Civic education should consist of the intensive study and understanding of the nation's system of self-government, its values, commitments, and assumptions, and its relevant history; in short, it should involve the theory and practice of a free and open democratic society as it has developed in the United States of America. Civic education should treat the purposes of government, the nature of law, the way private behavior affects the public order and the political system, and the international context of politics. Developing civic participation skills is essential to fulfillment of the promise of constitutional democracy.

The revitalization of education for citizenship is especially timely. The failure of citizens to take part in elections at every level is just one indication of widespread disengagement of citizens from the political system. Americans tend to perceive the Constitution as a self-executing mechanism; its very success has created indifference in many citizens to investing themselves in the political system that sustains their prosperity and well-being. But it is a dangerous illusion to suppose that our American constitutional democracy is like a self-perpetuating machine. The reality is that the system requires careful attention and assiduous cultivation by knowledgeable, skillful, and virtuous citizens.

Many citizens, however, lack an adequate understanding of the core ideas of constitutional democracy.

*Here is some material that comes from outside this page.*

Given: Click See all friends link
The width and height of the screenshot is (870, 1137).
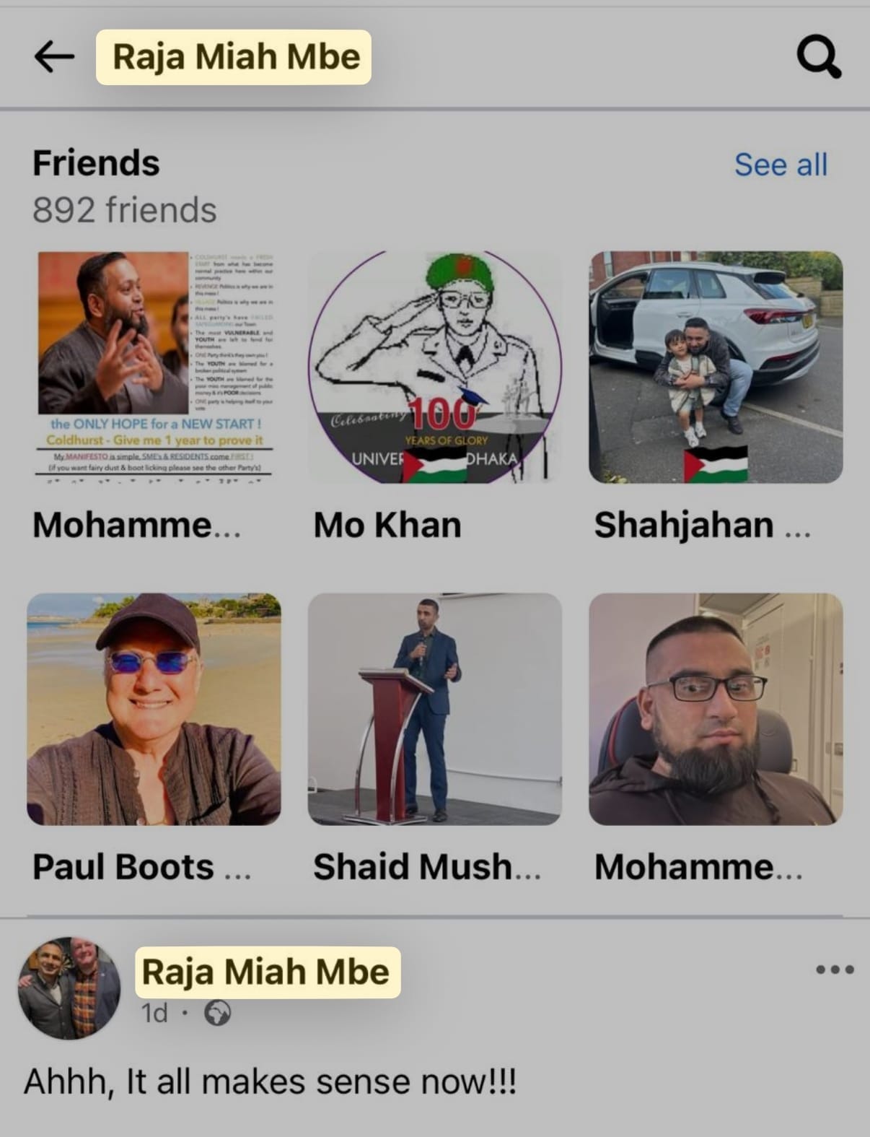Looking at the screenshot, I should point(781,165).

They need deeper knowledge of the American political system than is currently commonplace, both as a framework for judgment and as common ground for public discussion and virtuous and skillful participation.


The ultimate goal of CIVITAS is to enable students equipped with the requisite civic knowledge and the skills of civic participation to make their own commitment, carried to adulthood, to the civic values deemed necessary for nurturing American constitutional democracy. This goal is summarized in the term "civic virtue."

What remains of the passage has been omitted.